• Exercise details: In your copy of the data, omit the pictures and keep all else exactly as given.

[Stored data entries]
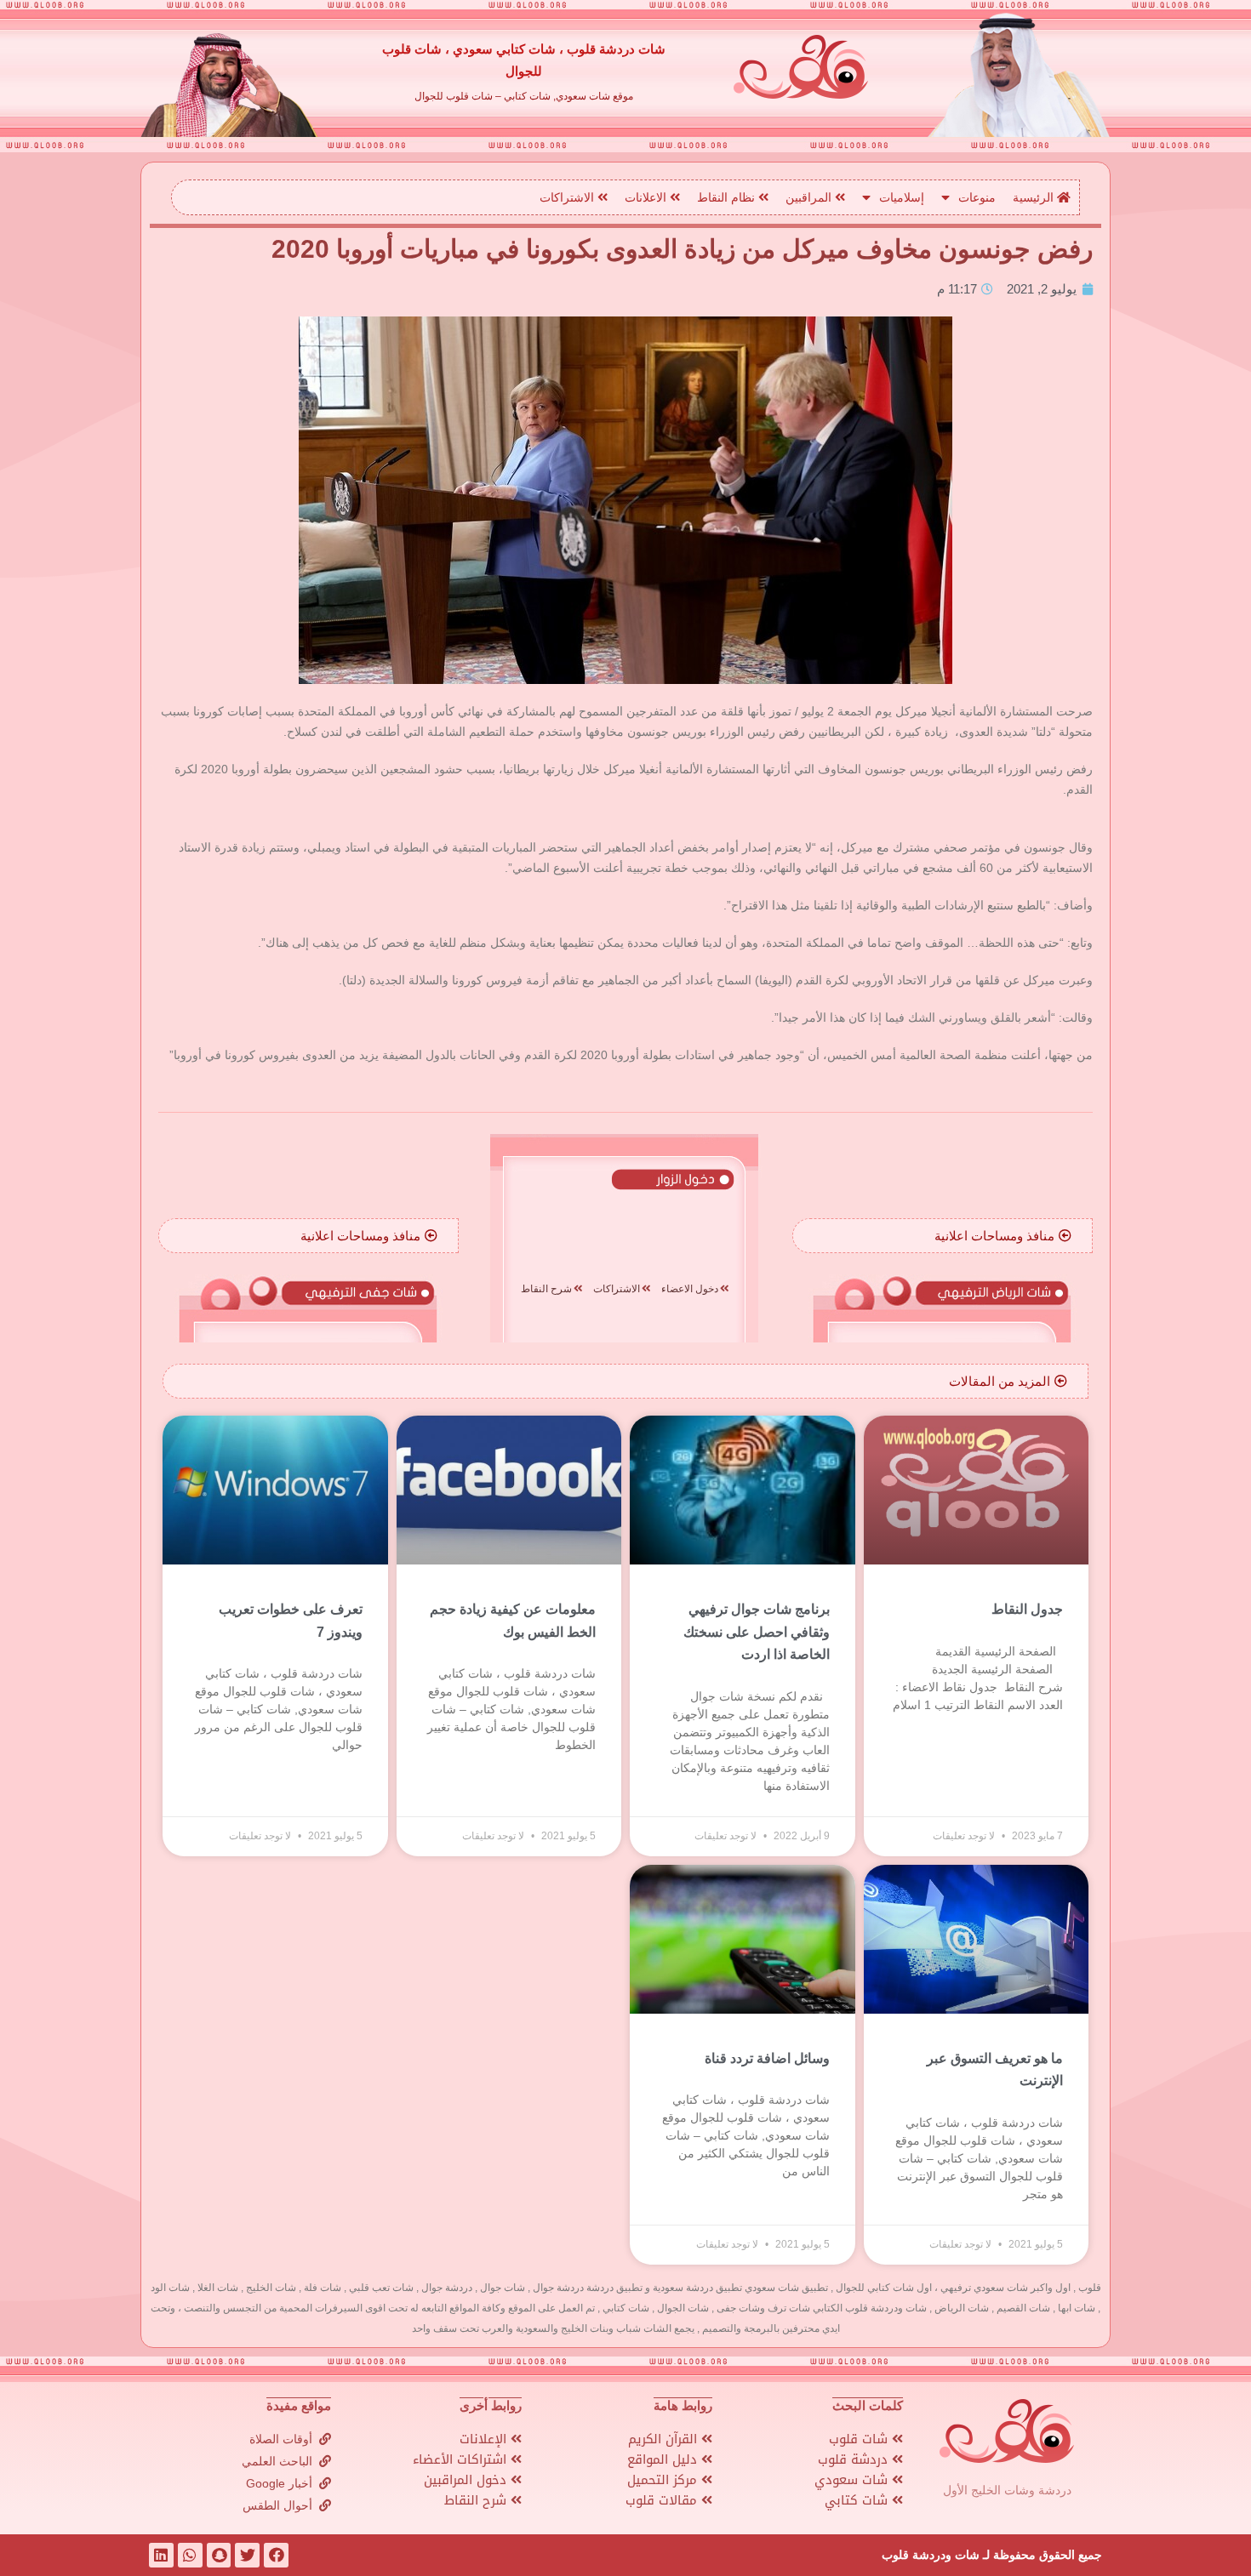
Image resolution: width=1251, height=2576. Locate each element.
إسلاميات (901, 197)
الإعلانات (485, 2439)
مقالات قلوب (663, 2500)
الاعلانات (647, 197)
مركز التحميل (664, 2480)
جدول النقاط (1027, 1609)
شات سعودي (853, 2480)
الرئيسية (1035, 197)
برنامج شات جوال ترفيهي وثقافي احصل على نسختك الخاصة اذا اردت (756, 1632)
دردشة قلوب (855, 2459)
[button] (1003, 1235)
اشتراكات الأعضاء (462, 2459)
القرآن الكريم (664, 2439)
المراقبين (810, 197)
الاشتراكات (568, 197)
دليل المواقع (664, 2459)
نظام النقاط (727, 197)
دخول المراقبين (467, 2480)
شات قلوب (860, 2439)
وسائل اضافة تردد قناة (767, 2058)
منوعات (977, 197)
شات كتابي (858, 2500)
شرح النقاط (477, 2500)
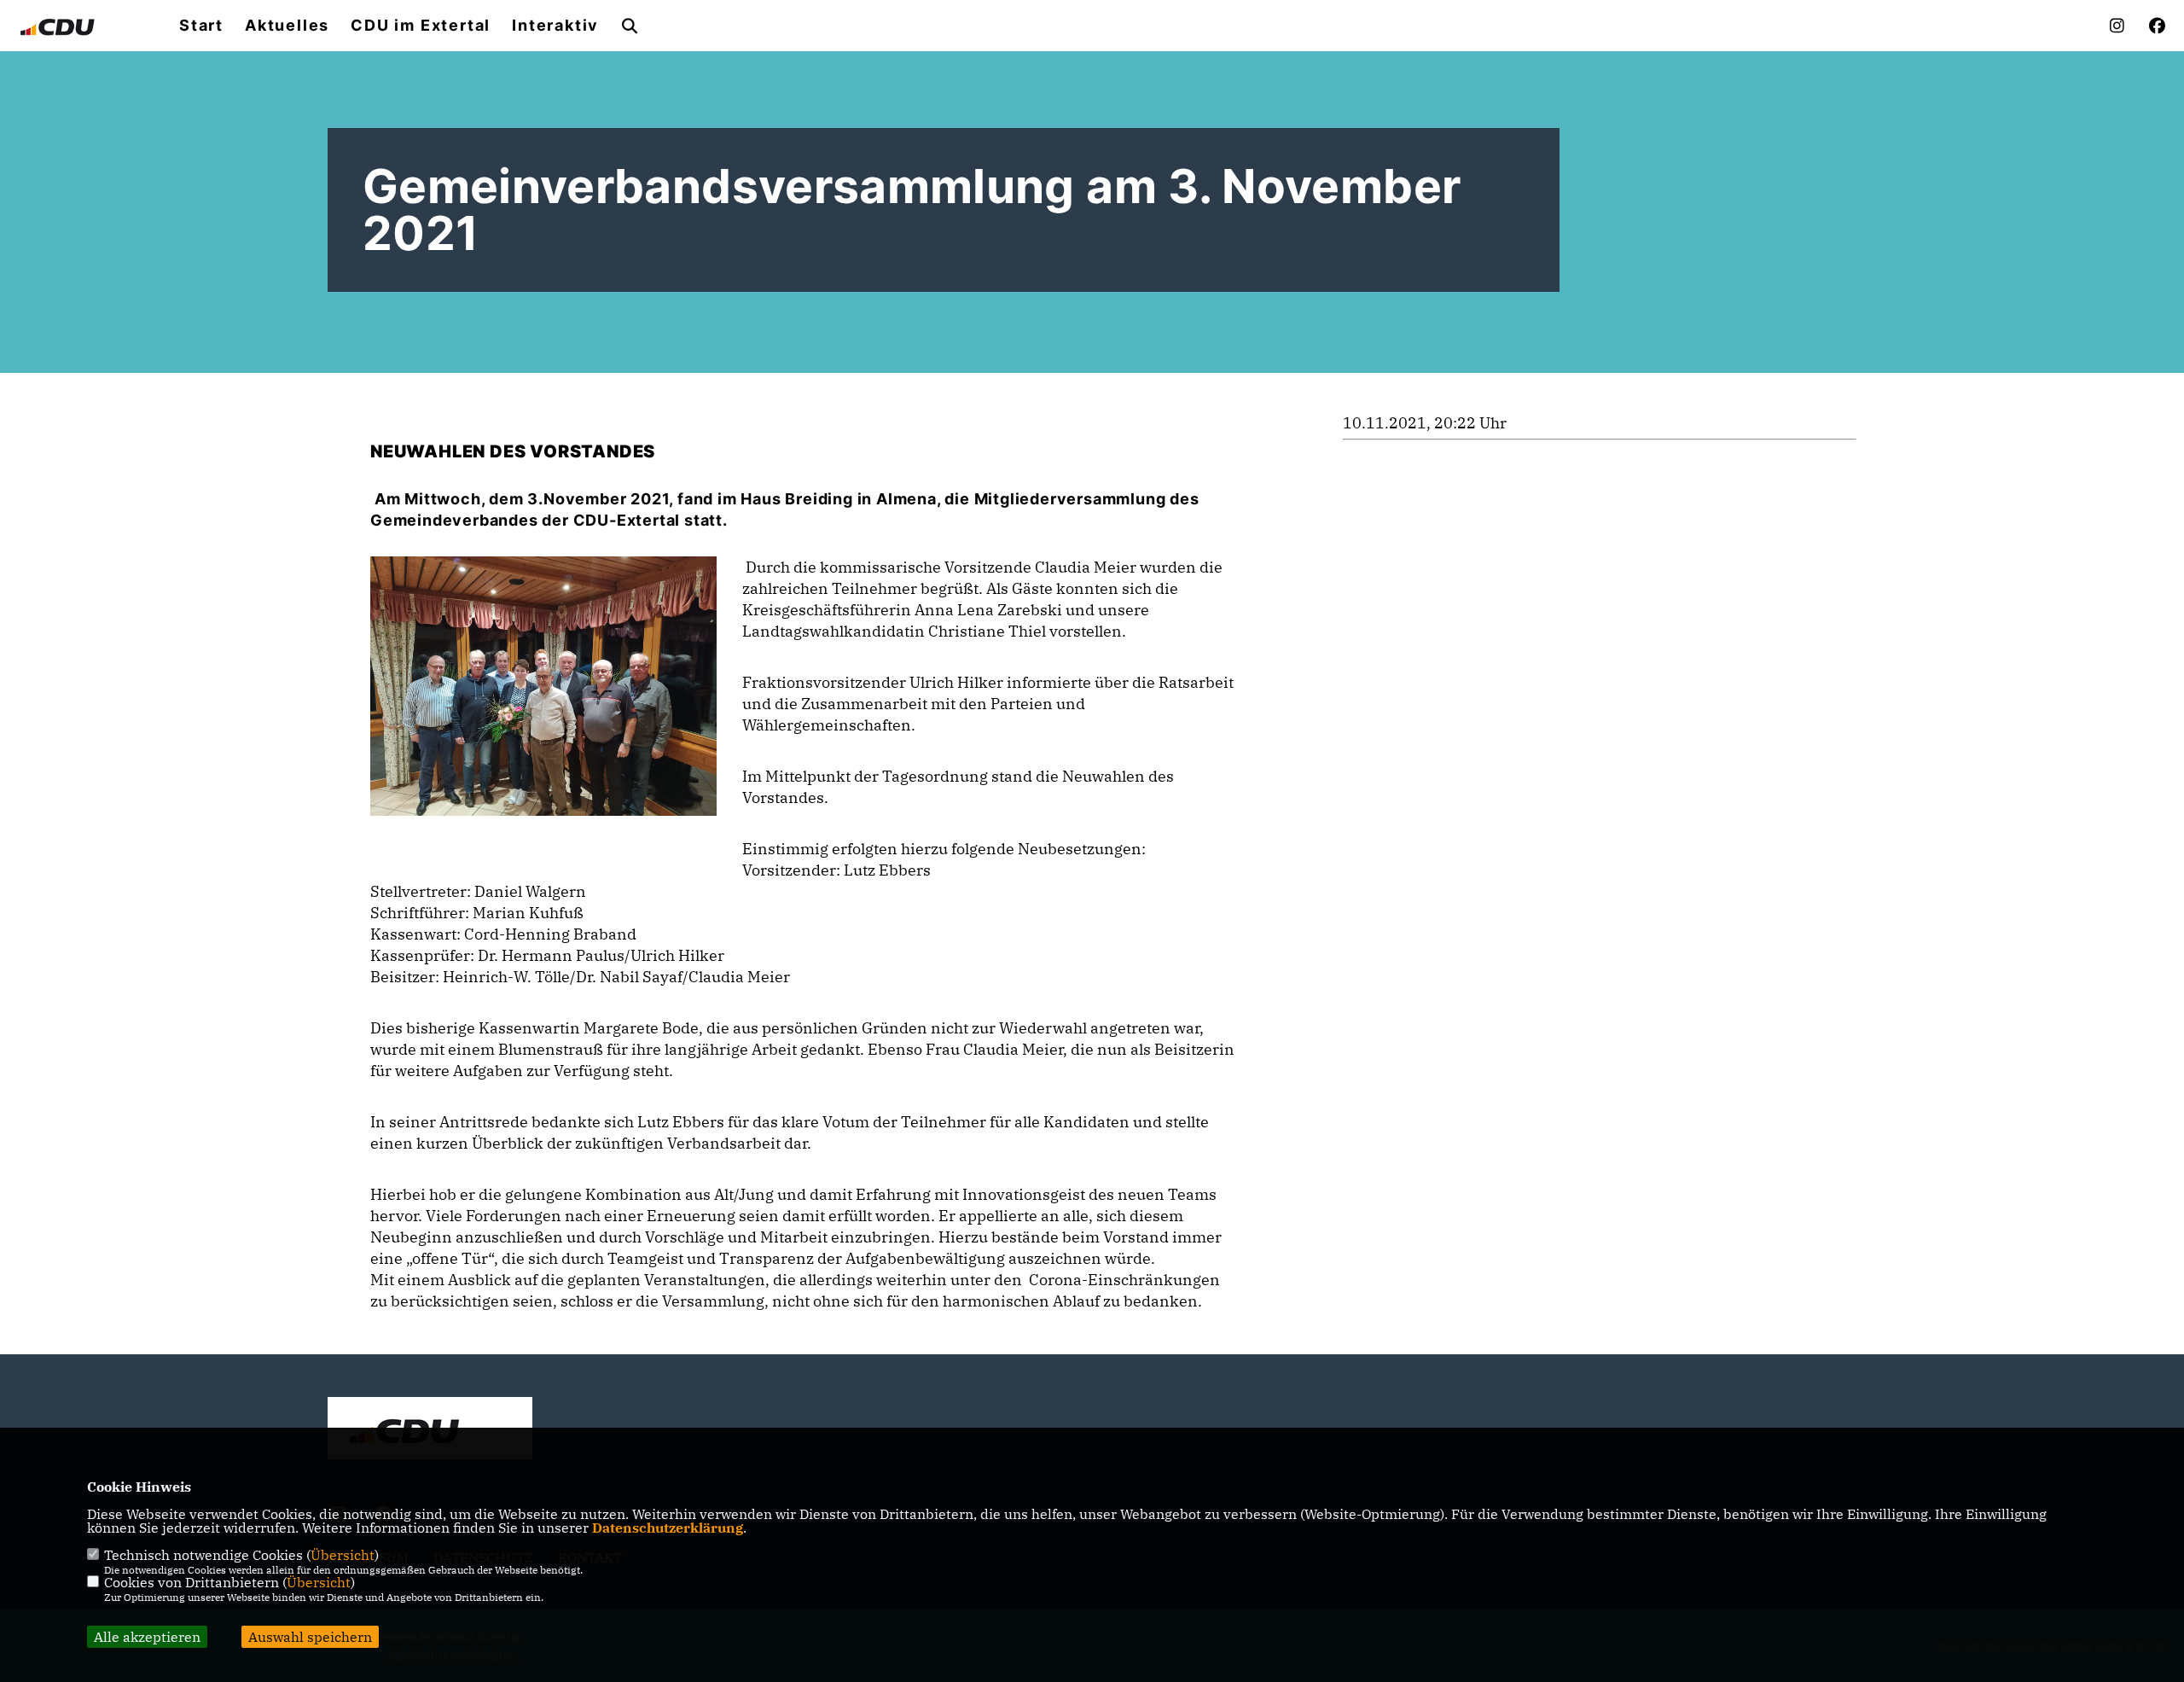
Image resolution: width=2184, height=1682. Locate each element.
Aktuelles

• Your solution:
Image resolution: width=1251, height=2576. Locate each element.
إسلاميات (901, 197)
الإعلانات (485, 2439)
مقالات قلوب (663, 2500)
الاعلانات (647, 197)
مركز التحميل (664, 2480)
جدول النقاط (1027, 1609)
شات سعودي (853, 2480)
الرئيسية (1035, 197)
برنامج شات جوال ترفيهي وثقافي احصل على نسختك الخاصة اذا اردت (756, 1632)
دردشة قلوب (855, 2459)
[button] (1003, 1235)
اشتراكات الأعضاء (462, 2459)
القرآن الكريم (664, 2439)
المراقبين (810, 197)
الاشتراكات (568, 197)
دليل المواقع (664, 2459)
نظام النقاط (727, 197)
دخول المراقبين (467, 2480)
شات قلوب (860, 2439)
وسائل اضافة تردد قناة (767, 2058)
منوعات (977, 197)
شات كتابي (858, 2500)
شرح النقاط (477, 2500)
Image resolution: width=2184, height=1682. Locate each element.
Aktuelles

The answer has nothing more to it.